Using marigolds in a manner other than that recommended can invite disaster. For example, planting a few marigolds here and there among tomatoes encourages spider mites. The spider mite is one of the most difficult garden pests to control and can become nearly as serious a problem as the nematodes.
Remove all nematode-infected plants from the garden as soon as possible after production ceases. Removing the root system eliminates many of the nematodes. To remove as much of the root system as possible, use a shovel rather than just pulling the plant up by the stem.
Root knot-resistant vegetable varieties are not plentiful. Fortunately, progress has been made in developing root knot-resistant tomatoes. The best resistance is found in certain hybrid varieties. Root knot-resistant varieties are noted in seed catalogs by “N” following the variety name. Often “V” and “F” preceed the “N.” “VFN” stands for Verticillium wilt resistance, Fusarium wilt resistance and nematode resistance. Hybrid tomato seed are more expensive than open pollinated seed, but the benefits in disease resistance alone are enough to justify buying them.

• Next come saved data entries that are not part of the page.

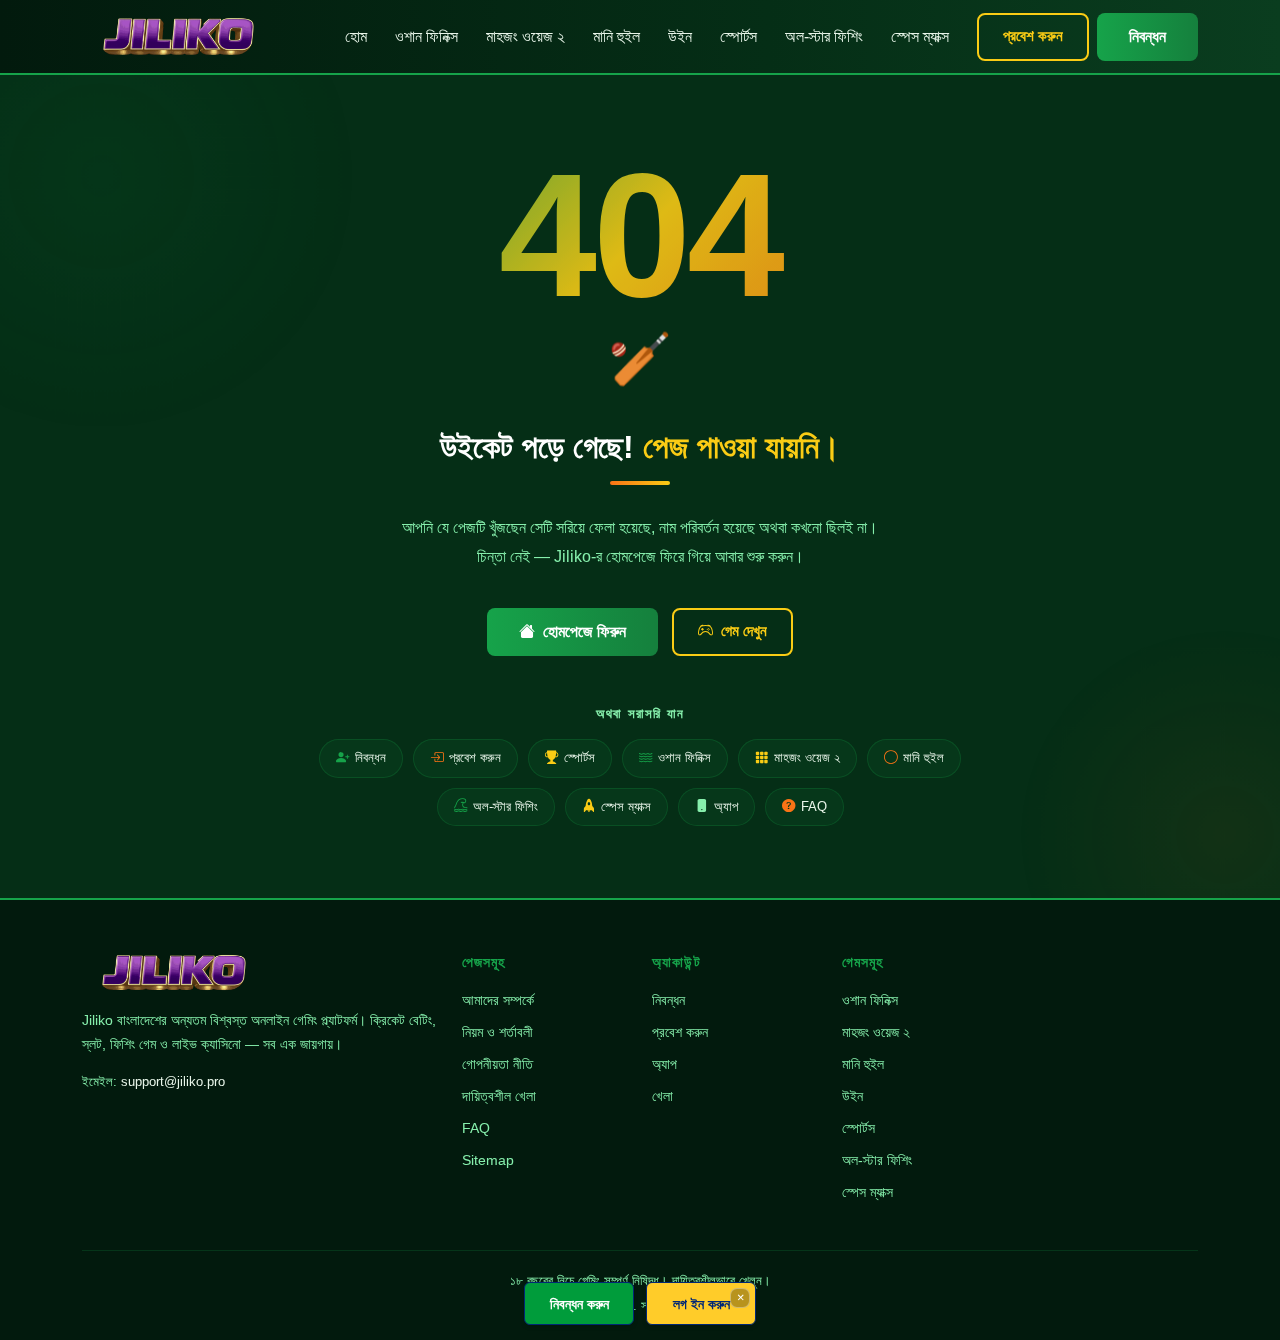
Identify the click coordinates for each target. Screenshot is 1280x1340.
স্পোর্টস (738, 36)
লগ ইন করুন (701, 1303)
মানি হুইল (616, 36)
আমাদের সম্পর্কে (498, 1000)
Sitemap (488, 1160)
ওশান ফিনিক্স (426, 36)
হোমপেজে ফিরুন (584, 631)
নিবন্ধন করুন (579, 1303)
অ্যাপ (726, 806)
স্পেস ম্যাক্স (920, 36)
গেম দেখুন (744, 630)
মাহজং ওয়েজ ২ (525, 36)
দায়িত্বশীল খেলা (499, 1096)
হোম (356, 36)
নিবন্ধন (1147, 36)
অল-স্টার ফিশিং (824, 36)
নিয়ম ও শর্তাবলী (497, 1032)
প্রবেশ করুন (1033, 35)
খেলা (662, 1096)
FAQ (814, 806)
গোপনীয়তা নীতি (497, 1064)
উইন (680, 36)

Remember, for best results in controlling plant diseases with non-chemical methods, use as many of these preventive practices as possible.
Agrios, G.N. 1988. Plant Pathology. Academic Press, Inc., New York, N.Y.
National Academy of Science. 1968. Plant-Disease Development and Control. Publication 1956. National Academy of Sciences. Washington, D.C.
Sherf, A.F. and A.A. Macnab. 1986. Vegetable Diseases and Their Control. John Wiley & Sons, New York, NY.
Walker, J.C. 1969. Plant Pathology. McGraw-Hill Book Co., New York, N.Y.